In just the past four years, six cities — Boston; Rome; Stockholm; Hamburg, Germany; Krakow, Poland; and Oslo, Norway — have decisively rejected the idea of hosting the Olympics.
The games’ exorbitant costs, devastating effects on poor communities and empty legacies in the places that have recently hosted them have turned cities, especially in democratic countries, against them — fostering the belief, as headline after headline has declared, that “nobody wants to host the Olympic Games anymore.”

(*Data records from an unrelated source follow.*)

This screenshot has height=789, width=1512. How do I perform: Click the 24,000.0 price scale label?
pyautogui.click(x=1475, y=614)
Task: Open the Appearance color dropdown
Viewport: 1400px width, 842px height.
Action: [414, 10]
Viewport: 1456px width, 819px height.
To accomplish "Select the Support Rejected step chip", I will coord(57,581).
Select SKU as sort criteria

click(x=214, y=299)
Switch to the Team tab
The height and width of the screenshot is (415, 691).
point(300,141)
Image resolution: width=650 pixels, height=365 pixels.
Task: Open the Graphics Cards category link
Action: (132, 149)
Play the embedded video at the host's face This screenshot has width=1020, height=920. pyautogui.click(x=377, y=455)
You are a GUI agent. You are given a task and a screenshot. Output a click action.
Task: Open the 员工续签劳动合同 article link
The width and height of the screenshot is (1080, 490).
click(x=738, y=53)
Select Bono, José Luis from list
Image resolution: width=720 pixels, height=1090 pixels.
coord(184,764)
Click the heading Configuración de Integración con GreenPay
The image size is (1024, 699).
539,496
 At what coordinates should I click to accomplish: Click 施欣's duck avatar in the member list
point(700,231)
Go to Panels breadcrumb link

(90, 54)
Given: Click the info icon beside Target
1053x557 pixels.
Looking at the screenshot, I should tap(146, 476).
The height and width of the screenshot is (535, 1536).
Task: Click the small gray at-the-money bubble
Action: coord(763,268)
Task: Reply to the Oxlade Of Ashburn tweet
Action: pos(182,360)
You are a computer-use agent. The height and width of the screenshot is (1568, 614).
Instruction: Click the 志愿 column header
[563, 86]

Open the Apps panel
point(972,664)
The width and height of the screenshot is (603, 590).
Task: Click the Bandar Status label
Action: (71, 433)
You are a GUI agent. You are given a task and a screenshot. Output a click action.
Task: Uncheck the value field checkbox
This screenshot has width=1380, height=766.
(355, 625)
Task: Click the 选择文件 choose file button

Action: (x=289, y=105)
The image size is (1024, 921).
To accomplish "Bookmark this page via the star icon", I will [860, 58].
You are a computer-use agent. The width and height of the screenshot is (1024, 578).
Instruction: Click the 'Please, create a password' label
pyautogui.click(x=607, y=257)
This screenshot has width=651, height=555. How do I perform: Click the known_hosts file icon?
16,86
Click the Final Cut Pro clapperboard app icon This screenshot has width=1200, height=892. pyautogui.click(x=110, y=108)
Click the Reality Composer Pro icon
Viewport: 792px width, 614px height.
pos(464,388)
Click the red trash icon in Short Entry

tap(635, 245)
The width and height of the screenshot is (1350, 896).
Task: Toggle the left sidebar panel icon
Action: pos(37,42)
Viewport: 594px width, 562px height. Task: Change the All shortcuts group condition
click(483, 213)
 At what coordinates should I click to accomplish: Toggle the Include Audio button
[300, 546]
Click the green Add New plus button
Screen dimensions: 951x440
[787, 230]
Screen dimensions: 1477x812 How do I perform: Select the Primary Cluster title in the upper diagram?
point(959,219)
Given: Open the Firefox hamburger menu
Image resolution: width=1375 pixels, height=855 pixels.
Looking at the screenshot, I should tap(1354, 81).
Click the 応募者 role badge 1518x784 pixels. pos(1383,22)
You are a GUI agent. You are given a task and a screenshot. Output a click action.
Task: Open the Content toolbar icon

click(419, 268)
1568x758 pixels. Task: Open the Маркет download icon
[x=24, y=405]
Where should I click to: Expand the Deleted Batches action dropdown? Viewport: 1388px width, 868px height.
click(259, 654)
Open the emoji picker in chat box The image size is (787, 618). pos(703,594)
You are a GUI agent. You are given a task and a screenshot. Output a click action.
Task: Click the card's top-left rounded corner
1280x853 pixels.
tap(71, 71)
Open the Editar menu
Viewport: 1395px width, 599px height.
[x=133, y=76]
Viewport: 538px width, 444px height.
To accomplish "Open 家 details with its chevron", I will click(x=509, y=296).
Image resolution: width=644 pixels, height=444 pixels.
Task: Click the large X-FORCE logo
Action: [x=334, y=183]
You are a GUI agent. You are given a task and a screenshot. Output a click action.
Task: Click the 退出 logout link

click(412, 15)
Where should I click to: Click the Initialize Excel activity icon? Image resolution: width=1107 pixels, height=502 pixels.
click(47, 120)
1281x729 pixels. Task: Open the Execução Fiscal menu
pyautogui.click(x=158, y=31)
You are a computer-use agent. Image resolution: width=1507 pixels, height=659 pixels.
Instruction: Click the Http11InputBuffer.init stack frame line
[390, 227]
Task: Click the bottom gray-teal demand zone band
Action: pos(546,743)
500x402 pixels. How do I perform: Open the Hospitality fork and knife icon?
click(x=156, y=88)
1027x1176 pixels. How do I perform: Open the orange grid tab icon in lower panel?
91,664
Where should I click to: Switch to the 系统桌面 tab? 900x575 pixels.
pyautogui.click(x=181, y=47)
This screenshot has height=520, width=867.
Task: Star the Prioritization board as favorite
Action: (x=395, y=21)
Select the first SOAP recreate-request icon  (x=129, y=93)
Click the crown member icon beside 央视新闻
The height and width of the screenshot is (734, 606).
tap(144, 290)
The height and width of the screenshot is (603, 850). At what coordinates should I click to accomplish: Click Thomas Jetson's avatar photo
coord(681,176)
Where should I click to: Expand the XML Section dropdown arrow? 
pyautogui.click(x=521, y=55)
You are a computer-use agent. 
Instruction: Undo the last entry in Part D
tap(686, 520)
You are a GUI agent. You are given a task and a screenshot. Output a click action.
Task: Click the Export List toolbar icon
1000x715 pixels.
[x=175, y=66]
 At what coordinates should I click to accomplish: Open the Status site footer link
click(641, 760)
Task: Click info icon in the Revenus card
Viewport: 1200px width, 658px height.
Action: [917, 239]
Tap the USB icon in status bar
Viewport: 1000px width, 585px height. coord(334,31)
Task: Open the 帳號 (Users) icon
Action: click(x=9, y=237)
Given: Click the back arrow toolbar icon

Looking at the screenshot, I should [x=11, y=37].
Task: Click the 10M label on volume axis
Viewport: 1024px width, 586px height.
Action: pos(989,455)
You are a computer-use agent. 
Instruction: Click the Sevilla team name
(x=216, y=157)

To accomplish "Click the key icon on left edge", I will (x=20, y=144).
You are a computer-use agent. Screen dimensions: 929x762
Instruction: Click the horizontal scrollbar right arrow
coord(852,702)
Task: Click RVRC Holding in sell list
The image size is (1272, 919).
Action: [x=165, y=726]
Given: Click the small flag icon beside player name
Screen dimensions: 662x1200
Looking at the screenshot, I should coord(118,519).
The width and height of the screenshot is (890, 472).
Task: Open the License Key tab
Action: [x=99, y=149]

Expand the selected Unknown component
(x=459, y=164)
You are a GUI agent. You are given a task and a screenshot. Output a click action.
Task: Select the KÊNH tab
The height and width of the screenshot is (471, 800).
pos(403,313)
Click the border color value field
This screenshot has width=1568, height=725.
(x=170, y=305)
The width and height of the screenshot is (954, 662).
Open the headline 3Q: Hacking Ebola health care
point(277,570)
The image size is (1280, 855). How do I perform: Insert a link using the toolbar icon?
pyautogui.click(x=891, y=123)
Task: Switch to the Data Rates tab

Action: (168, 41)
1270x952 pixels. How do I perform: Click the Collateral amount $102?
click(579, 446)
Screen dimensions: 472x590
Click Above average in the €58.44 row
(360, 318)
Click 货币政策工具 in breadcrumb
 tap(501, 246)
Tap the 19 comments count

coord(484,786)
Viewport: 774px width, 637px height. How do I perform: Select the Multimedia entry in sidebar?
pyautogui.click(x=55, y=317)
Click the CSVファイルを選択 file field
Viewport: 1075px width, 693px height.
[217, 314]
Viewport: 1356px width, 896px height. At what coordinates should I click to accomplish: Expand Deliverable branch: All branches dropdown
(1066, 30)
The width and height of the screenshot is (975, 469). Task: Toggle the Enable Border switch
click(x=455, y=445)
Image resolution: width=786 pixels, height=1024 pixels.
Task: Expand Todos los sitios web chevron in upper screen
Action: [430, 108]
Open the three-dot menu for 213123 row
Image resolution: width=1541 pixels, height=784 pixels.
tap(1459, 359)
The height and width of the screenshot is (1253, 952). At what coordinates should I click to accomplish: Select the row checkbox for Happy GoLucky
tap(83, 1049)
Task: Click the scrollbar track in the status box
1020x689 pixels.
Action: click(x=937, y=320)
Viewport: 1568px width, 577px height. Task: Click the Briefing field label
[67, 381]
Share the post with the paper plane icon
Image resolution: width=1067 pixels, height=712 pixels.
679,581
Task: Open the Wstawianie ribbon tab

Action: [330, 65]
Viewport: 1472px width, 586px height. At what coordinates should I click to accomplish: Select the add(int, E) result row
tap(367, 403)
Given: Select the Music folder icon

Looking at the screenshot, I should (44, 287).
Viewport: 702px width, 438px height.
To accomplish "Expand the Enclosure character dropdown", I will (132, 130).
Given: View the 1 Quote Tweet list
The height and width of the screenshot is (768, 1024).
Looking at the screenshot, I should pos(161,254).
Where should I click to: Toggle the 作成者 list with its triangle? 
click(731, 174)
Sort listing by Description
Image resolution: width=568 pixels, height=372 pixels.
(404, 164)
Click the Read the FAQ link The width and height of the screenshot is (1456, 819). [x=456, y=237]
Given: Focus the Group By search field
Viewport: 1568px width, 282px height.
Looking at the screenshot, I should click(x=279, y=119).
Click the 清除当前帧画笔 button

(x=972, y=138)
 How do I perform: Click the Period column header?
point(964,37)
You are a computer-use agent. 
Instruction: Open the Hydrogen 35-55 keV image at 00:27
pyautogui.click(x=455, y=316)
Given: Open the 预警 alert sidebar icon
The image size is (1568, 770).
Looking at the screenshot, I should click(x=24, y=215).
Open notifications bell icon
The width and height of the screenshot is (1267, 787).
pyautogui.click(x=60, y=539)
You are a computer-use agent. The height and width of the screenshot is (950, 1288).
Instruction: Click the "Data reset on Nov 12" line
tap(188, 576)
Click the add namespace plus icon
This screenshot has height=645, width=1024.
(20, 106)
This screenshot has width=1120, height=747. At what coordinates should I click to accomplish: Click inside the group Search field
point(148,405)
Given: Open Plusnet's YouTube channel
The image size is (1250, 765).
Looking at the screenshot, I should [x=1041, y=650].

But Los Angeles is different. And on Wednesday, the Los Angeles City Council unanimously granted final approval to the city’s bid for the 2024 Olympics, taking the step Boston and many others never did. In LA, organizers promise they can deliver an Olympics that stays within its proposed $5.3 billion budget — their latest bid proposal, in fact, projects that the games will break even financially. Organizers in every prospective host city make the same promise. But when it comes to LA, where residents overwhelmingly support the bid, even vocal skeptics of the Olympics believe that breaking even might be possible.
“It’s basically sound,” said Smith College economist Andrew Zimbalist, who wrote the book on the financial risks the Olympics pose to cities and their taxpayers. “I think they’ll be able to do it without any financial downside, although there is always some risk attached.”
“The last version of the budget that I saw looked like it was doable,” said Victor Matheson, a sports economist at the College of the Holy Cross who has studied the impact of the Olympics on host cities. “It didn’t have nearly as many magic asterisks. That was one of the problems with Boston. There were far too many ‘Don’t worry about it, this will come together just fine’ moments in that budget.”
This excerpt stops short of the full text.